I became interested in the natural world at a very young age down in Austin, Texas; the home of bluebonnet fields and pecan trees. Some of my very best friends were small treasures found creek side. I sought refuge in the nook of a tree branch and in the sun setting behind the hill country. My young artist self began sketching those small friends: rocks, leaves, ants, cobwebs. There was a way in which I felt like drawing them would allow me to really see them, as well as keep them with me as I moved through the world.

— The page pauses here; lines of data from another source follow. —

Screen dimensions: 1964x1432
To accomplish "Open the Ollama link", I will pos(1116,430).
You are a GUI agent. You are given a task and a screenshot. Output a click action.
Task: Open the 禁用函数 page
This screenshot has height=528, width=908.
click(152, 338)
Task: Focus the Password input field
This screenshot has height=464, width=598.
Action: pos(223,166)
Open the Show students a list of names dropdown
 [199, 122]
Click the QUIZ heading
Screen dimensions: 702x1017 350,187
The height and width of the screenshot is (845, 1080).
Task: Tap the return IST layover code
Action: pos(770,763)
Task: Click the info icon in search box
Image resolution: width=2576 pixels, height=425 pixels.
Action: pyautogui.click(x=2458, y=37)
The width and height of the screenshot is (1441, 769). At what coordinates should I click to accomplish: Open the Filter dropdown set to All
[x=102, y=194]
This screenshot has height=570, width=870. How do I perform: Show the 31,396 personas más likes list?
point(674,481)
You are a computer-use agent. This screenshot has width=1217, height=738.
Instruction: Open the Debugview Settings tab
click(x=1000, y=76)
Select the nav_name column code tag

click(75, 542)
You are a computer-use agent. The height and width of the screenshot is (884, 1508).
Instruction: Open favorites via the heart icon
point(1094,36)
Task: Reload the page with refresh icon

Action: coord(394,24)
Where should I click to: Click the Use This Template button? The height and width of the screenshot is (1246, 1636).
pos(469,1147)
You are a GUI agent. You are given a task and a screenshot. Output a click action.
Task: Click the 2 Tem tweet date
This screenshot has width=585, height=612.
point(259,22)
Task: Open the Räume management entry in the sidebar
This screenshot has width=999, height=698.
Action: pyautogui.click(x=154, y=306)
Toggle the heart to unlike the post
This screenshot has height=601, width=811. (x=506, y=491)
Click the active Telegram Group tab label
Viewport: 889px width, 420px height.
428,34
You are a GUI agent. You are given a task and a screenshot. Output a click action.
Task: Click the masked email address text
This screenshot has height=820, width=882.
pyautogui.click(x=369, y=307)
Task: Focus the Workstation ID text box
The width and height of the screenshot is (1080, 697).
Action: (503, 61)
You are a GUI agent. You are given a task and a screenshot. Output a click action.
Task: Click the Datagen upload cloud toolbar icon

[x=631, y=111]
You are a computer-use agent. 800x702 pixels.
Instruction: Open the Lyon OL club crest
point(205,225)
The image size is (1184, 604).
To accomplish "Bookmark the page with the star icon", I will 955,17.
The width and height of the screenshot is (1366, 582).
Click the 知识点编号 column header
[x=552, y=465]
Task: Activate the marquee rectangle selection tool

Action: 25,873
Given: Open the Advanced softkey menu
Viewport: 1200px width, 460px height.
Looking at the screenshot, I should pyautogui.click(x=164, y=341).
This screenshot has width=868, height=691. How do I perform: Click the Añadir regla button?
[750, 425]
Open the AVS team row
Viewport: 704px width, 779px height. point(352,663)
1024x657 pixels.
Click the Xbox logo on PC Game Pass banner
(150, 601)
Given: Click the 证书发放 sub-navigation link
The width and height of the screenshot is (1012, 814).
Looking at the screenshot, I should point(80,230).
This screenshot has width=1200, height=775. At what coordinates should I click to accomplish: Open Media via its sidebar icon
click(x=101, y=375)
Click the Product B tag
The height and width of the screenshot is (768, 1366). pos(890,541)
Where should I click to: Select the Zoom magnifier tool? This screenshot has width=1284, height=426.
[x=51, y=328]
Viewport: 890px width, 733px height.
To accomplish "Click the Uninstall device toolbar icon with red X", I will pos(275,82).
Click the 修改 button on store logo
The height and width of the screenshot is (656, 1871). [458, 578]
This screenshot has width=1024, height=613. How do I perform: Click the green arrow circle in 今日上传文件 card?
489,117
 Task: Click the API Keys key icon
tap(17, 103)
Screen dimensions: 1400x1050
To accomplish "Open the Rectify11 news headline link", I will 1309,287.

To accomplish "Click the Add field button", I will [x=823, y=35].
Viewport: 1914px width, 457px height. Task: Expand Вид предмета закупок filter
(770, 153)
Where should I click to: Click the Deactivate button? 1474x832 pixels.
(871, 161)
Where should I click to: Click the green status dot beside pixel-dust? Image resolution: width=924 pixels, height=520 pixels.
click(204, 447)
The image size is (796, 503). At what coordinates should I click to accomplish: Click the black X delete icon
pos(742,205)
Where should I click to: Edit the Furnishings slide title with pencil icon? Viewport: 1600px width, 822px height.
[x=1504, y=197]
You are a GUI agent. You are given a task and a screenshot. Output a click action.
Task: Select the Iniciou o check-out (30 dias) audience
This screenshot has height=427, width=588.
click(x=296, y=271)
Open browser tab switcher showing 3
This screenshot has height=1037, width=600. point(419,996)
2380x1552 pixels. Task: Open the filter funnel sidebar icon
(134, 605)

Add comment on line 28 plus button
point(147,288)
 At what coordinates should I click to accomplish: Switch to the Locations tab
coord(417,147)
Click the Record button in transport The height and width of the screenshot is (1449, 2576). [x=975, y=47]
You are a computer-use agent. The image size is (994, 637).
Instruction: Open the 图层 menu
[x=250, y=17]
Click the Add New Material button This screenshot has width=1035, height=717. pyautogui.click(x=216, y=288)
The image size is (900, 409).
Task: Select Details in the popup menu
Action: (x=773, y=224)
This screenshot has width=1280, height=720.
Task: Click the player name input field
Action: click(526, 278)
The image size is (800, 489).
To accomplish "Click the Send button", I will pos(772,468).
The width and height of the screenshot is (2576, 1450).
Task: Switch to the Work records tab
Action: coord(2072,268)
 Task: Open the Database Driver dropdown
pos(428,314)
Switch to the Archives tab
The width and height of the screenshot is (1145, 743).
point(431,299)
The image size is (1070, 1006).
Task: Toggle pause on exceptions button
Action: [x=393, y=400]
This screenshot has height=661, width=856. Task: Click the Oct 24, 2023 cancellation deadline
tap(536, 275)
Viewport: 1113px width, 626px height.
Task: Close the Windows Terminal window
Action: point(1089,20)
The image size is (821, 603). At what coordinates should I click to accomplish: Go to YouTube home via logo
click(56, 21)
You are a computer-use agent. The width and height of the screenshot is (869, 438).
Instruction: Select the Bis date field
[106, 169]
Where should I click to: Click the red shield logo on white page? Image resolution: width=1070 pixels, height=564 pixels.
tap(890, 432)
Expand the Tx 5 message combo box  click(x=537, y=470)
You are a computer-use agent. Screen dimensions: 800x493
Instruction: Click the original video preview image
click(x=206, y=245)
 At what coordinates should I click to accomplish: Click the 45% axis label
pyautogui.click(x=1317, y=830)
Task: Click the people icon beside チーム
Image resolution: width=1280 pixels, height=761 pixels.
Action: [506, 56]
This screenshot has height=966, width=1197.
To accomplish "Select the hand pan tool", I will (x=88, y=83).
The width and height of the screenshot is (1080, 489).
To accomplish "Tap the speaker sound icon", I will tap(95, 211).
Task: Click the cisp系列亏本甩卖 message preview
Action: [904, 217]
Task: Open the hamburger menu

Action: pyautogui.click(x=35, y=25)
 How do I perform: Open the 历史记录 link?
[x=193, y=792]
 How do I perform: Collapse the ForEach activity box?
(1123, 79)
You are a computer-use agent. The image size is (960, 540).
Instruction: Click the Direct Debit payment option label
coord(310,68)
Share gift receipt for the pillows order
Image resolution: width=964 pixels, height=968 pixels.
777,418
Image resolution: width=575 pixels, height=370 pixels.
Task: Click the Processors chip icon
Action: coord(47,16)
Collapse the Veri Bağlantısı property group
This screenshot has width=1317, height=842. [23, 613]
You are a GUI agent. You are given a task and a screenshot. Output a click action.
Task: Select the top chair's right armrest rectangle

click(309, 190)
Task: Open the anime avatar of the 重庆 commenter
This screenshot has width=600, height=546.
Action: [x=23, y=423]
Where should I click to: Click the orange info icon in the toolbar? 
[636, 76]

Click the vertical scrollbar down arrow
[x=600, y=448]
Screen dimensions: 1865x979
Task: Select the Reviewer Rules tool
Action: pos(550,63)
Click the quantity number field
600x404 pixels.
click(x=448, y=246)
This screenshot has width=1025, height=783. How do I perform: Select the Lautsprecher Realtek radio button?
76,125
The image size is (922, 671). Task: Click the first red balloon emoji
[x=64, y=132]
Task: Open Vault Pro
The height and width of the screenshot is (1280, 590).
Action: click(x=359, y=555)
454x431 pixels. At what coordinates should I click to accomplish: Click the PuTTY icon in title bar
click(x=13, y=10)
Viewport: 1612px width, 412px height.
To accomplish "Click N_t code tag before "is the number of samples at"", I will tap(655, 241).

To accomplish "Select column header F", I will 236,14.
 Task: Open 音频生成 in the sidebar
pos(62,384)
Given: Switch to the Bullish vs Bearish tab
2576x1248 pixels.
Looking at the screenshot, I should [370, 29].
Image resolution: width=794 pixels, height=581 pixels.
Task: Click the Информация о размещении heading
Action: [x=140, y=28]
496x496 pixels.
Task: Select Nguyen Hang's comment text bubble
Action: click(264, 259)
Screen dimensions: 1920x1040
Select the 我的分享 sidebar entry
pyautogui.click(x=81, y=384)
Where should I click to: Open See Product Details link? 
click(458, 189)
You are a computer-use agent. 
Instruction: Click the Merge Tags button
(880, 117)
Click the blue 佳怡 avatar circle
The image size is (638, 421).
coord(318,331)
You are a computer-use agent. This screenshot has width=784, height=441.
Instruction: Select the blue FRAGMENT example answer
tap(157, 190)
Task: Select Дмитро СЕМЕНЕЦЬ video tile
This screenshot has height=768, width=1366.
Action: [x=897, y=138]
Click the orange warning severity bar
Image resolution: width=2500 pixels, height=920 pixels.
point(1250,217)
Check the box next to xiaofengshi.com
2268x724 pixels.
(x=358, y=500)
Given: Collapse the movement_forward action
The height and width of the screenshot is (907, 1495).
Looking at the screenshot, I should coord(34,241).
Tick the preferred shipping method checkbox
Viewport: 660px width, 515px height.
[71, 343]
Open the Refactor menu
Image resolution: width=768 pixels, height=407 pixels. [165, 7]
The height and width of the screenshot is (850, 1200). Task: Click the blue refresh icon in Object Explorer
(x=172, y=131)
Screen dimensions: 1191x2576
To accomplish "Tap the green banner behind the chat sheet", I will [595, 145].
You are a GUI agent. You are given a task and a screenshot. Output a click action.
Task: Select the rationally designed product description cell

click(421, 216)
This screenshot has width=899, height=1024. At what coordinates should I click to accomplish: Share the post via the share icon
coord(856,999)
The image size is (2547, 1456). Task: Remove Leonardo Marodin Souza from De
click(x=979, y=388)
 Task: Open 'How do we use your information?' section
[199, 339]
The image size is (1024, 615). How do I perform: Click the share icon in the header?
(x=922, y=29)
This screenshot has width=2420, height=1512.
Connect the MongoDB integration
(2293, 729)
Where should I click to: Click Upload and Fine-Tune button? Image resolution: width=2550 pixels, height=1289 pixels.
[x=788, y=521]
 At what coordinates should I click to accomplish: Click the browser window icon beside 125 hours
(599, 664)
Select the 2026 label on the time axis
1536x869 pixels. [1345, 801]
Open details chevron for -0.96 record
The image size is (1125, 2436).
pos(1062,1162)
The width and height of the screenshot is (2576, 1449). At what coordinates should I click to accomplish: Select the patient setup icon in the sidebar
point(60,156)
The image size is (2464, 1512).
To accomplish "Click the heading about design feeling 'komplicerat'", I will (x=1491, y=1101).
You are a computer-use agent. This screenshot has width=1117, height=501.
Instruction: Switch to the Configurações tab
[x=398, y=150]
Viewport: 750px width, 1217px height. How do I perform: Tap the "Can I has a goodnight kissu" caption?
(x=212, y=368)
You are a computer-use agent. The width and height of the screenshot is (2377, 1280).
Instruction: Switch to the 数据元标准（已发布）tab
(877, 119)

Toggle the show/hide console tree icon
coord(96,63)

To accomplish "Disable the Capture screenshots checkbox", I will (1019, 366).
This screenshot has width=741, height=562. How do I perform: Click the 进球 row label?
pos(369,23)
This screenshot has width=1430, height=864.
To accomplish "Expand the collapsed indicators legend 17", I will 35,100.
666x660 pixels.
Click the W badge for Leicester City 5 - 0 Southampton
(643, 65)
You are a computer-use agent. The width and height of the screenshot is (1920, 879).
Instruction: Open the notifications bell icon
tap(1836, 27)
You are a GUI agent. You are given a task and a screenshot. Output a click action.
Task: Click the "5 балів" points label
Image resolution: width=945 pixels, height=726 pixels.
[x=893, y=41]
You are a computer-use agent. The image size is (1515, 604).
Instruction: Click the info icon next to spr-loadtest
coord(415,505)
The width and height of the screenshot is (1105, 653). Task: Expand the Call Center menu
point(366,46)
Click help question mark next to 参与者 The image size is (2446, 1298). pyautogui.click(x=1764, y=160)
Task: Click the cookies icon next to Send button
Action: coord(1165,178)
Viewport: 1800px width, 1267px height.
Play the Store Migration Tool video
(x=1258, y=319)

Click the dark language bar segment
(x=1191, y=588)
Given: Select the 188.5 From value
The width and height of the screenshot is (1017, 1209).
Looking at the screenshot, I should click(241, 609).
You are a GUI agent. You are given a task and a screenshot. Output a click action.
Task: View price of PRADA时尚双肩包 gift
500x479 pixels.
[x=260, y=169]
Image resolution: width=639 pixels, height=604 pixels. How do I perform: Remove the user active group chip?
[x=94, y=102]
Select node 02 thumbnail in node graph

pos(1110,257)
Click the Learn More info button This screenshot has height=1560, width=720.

As I drew, a curiosity began to develop with shape and form. After graduating high school I dove into intensive sculpture and drawing classes at the University of North Texas and the Rhode Island School of Design. Soon after, I moved to the Bay Area to study at SFAI, where I graduated in 2001 with a Bachelors of Fine Art in Sculpture. Around that time, I got my first tattoo of a large tree. I loved those friends so much as a kid, always wanting to pass them on my way somewhere, climb them, confide in them. Before we started, my tattoo artist and I went tree climbing so that I could explain my respect for them. It was during this first tattoo process that I decided I wanted to be a tattoo artist – able to recreate an image for someone that inspires them to love, to reconnect with the world, and to feel confident in their bodies. That was the kind of job I wanted to pursue, and so began my path of learning anything and everything about tattoos.
Sixteen years later I am still honored to be doing this work. We opened Diving Swallow Tattoo over twelve years ago, and I’m super proud of the tattoo work that comes out of the shop.
My tattoo designs are mostly flora, fauna, space. I also enjoy duplicating paintings, drawings or paintings that other artists have created and, last but not least, food!